__PROMPT__:
Retype the records in full, exactly as they stand.

__Collection entries__:
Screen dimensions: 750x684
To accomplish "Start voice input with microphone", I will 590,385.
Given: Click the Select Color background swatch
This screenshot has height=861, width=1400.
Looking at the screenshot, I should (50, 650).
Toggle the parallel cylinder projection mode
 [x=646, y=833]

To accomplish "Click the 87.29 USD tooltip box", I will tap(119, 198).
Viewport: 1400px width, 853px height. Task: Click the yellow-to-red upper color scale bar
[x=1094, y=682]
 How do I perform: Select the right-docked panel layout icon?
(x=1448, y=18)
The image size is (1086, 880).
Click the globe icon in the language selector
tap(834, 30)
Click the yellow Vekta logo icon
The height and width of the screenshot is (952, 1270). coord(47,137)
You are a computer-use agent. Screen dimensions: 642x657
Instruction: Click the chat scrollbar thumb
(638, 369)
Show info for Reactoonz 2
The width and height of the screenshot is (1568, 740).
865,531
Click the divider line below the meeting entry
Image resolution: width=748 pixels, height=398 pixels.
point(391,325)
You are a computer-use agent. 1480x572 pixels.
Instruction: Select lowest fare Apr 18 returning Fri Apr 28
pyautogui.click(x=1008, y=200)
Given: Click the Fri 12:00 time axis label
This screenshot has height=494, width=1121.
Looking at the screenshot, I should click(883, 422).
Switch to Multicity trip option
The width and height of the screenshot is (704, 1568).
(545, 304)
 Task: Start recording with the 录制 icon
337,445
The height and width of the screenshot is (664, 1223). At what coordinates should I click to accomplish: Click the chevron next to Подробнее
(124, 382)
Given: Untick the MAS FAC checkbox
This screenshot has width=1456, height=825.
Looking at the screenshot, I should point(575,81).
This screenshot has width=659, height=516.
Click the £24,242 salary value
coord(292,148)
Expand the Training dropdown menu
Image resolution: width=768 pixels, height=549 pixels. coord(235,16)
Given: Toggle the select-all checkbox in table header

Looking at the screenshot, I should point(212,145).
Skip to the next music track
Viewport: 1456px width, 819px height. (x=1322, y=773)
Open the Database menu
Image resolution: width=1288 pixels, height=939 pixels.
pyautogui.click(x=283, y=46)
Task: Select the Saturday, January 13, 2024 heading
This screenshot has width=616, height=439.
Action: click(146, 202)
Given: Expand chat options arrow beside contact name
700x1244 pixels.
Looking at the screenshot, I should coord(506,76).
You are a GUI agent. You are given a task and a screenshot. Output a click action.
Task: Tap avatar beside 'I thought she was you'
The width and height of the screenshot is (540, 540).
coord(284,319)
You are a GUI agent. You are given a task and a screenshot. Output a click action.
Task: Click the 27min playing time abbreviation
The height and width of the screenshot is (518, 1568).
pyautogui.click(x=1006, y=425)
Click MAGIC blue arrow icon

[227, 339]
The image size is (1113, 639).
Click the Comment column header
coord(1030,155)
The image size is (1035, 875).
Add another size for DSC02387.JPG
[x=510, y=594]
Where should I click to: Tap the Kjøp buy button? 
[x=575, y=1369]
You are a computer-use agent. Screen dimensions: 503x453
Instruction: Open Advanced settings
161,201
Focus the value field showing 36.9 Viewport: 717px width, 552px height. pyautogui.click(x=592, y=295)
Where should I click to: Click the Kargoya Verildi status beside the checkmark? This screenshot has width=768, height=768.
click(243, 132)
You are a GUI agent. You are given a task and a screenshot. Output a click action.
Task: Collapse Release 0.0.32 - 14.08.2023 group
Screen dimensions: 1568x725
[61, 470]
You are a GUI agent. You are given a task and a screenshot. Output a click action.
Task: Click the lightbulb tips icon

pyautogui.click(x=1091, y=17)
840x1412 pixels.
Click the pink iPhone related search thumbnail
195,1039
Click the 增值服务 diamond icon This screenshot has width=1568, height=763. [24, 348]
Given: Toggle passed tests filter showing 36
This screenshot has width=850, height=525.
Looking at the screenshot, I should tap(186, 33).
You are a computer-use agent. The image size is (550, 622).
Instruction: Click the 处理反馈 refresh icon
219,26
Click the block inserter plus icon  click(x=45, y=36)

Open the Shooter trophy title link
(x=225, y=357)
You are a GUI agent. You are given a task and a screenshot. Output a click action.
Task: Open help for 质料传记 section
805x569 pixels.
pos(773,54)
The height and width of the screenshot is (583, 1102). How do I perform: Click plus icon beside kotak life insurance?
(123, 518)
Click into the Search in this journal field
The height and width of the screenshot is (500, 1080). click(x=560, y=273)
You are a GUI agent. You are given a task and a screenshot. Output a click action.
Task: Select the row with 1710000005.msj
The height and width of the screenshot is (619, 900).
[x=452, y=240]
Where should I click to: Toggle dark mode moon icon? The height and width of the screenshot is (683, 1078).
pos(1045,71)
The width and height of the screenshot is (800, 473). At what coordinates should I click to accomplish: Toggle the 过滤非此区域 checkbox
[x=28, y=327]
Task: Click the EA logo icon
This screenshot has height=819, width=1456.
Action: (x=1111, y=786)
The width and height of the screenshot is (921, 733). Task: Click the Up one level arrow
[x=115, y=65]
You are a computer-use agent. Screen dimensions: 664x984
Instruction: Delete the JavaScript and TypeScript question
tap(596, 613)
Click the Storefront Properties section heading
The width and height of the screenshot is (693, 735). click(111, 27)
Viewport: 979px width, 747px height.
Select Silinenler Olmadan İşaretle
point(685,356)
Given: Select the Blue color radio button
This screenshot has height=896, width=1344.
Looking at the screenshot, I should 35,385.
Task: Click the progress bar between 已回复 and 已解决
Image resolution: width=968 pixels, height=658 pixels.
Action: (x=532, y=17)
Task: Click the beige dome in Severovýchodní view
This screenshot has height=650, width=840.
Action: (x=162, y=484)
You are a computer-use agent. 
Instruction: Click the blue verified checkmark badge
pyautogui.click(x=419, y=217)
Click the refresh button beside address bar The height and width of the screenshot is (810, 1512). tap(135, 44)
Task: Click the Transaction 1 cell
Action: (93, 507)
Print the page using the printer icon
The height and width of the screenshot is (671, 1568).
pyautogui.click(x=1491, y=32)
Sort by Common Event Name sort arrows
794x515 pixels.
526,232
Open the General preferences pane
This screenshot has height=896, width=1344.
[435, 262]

__ANSWER TO THIS TASK__:
Screen dimensions: 750x684
To accomplish "Start voice input with microphone", I will 590,385.
Given: Click the Select Color background swatch
This screenshot has height=861, width=1400.
Looking at the screenshot, I should (50, 650).
Toggle the parallel cylinder projection mode
 [x=646, y=833]

To accomplish "Click the 87.29 USD tooltip box", I will tap(119, 198).
Viewport: 1400px width, 853px height. Task: Click the yellow-to-red upper color scale bar
[x=1094, y=682]
 How do I perform: Select the right-docked panel layout icon?
(x=1448, y=18)
The image size is (1086, 880).
Click the globe icon in the language selector
tap(834, 30)
Click the yellow Vekta logo icon
The height and width of the screenshot is (952, 1270). coord(47,137)
You are a computer-use agent. Screen dimensions: 642x657
Instruction: Click the chat scrollbar thumb
(638, 369)
Show info for Reactoonz 2
The width and height of the screenshot is (1568, 740).
865,531
Click the divider line below the meeting entry
Image resolution: width=748 pixels, height=398 pixels.
point(391,325)
You are a computer-use agent. 1480x572 pixels.
Instruction: Select lowest fare Apr 18 returning Fri Apr 28
pyautogui.click(x=1008, y=200)
Given: Click the Fri 12:00 time axis label
This screenshot has height=494, width=1121.
Looking at the screenshot, I should click(883, 422).
Switch to Multicity trip option
The width and height of the screenshot is (704, 1568).
(545, 304)
 Task: Start recording with the 录制 icon
337,445
The height and width of the screenshot is (664, 1223). At what coordinates should I click to accomplish: Click the chevron next to Подробнее
(124, 382)
Given: Untick the MAS FAC checkbox
This screenshot has width=1456, height=825.
Looking at the screenshot, I should point(575,81).
This screenshot has width=659, height=516.
Click the £24,242 salary value
coord(292,148)
Expand the Training dropdown menu
Image resolution: width=768 pixels, height=549 pixels. coord(235,16)
Given: Toggle the select-all checkbox in table header

Looking at the screenshot, I should point(212,145).
Skip to the next music track
Viewport: 1456px width, 819px height. (x=1322, y=773)
Open the Database menu
Image resolution: width=1288 pixels, height=939 pixels.
pyautogui.click(x=283, y=46)
Task: Select the Saturday, January 13, 2024 heading
This screenshot has width=616, height=439.
Action: click(146, 202)
Given: Expand chat options arrow beside contact name
700x1244 pixels.
Looking at the screenshot, I should coord(506,76).
You are a GUI agent. You are given a task and a screenshot. Output a click action.
Task: Tap avatar beside 'I thought she was you'
The width and height of the screenshot is (540, 540).
coord(284,319)
You are a GUI agent. You are given a task and a screenshot. Output a click action.
Task: Click the 27min playing time abbreviation
The height and width of the screenshot is (518, 1568).
pyautogui.click(x=1006, y=425)
Click MAGIC blue arrow icon

[227, 339]
The image size is (1113, 639).
Click the Comment column header
coord(1030,155)
The image size is (1035, 875).
Add another size for DSC02387.JPG
[x=510, y=594]
Where should I click to: Tap the Kjøp buy button? 
[x=575, y=1369]
You are a computer-use agent. Screen dimensions: 503x453
Instruction: Open Advanced settings
161,201
Focus the value field showing 36.9 Viewport: 717px width, 552px height. pyautogui.click(x=592, y=295)
Where should I click to: Click the Kargoya Verildi status beside the checkmark? This screenshot has width=768, height=768.
click(243, 132)
You are a GUI agent. You are given a task and a screenshot. Output a click action.
Task: Collapse Release 0.0.32 - 14.08.2023 group
Screen dimensions: 1568x725
[61, 470]
You are a GUI agent. You are given a task and a screenshot. Output a click action.
Task: Click the lightbulb tips icon

pyautogui.click(x=1091, y=17)
840x1412 pixels.
Click the pink iPhone related search thumbnail
195,1039
Click the 增值服务 diamond icon This screenshot has width=1568, height=763. [24, 348]
Given: Toggle passed tests filter showing 36
This screenshot has width=850, height=525.
Looking at the screenshot, I should tap(186, 33).
You are a computer-use agent. The image size is (550, 622).
Instruction: Click the 处理反馈 refresh icon
219,26
Click the block inserter plus icon  click(x=45, y=36)

Open the Shooter trophy title link
(x=225, y=357)
You are a GUI agent. You are given a task and a screenshot. Output a click action.
Task: Open help for 质料传记 section
805x569 pixels.
pos(773,54)
The height and width of the screenshot is (583, 1102). How do I perform: Click plus icon beside kotak life insurance?
(123, 518)
Click into the Search in this journal field
The height and width of the screenshot is (500, 1080). click(x=560, y=273)
You are a GUI agent. You are given a task and a screenshot. Output a click action.
Task: Select the row with 1710000005.msj
The height and width of the screenshot is (619, 900).
[x=452, y=240]
Where should I click to: Toggle dark mode moon icon? The height and width of the screenshot is (683, 1078).
pos(1045,71)
The width and height of the screenshot is (800, 473). At what coordinates should I click to accomplish: Toggle the 过滤非此区域 checkbox
[x=28, y=327]
Task: Click the EA logo icon
This screenshot has height=819, width=1456.
Action: (x=1111, y=786)
The width and height of the screenshot is (921, 733). Task: Click the Up one level arrow
[x=115, y=65]
You are a computer-use agent. Screen dimensions: 664x984
Instruction: Delete the JavaScript and TypeScript question
tap(596, 613)
Click the Storefront Properties section heading
The width and height of the screenshot is (693, 735). click(111, 27)
Viewport: 979px width, 747px height.
Select Silinenler Olmadan İşaretle
point(685,356)
Given: Select the Blue color radio button
This screenshot has height=896, width=1344.
Looking at the screenshot, I should 35,385.
Task: Click the progress bar between 已回复 and 已解决
Image resolution: width=968 pixels, height=658 pixels.
Action: (x=532, y=17)
Task: Click the beige dome in Severovýchodní view
This screenshot has height=650, width=840.
Action: (x=162, y=484)
You are a computer-use agent. 
Instruction: Click the blue verified checkmark badge
pyautogui.click(x=419, y=217)
Click the refresh button beside address bar The height and width of the screenshot is (810, 1512). tap(135, 44)
Task: Click the Transaction 1 cell
Action: (93, 507)
Print the page using the printer icon
The height and width of the screenshot is (671, 1568).
pyautogui.click(x=1491, y=32)
Sort by Common Event Name sort arrows
794x515 pixels.
526,232
Open the General preferences pane
This screenshot has height=896, width=1344.
[435, 262]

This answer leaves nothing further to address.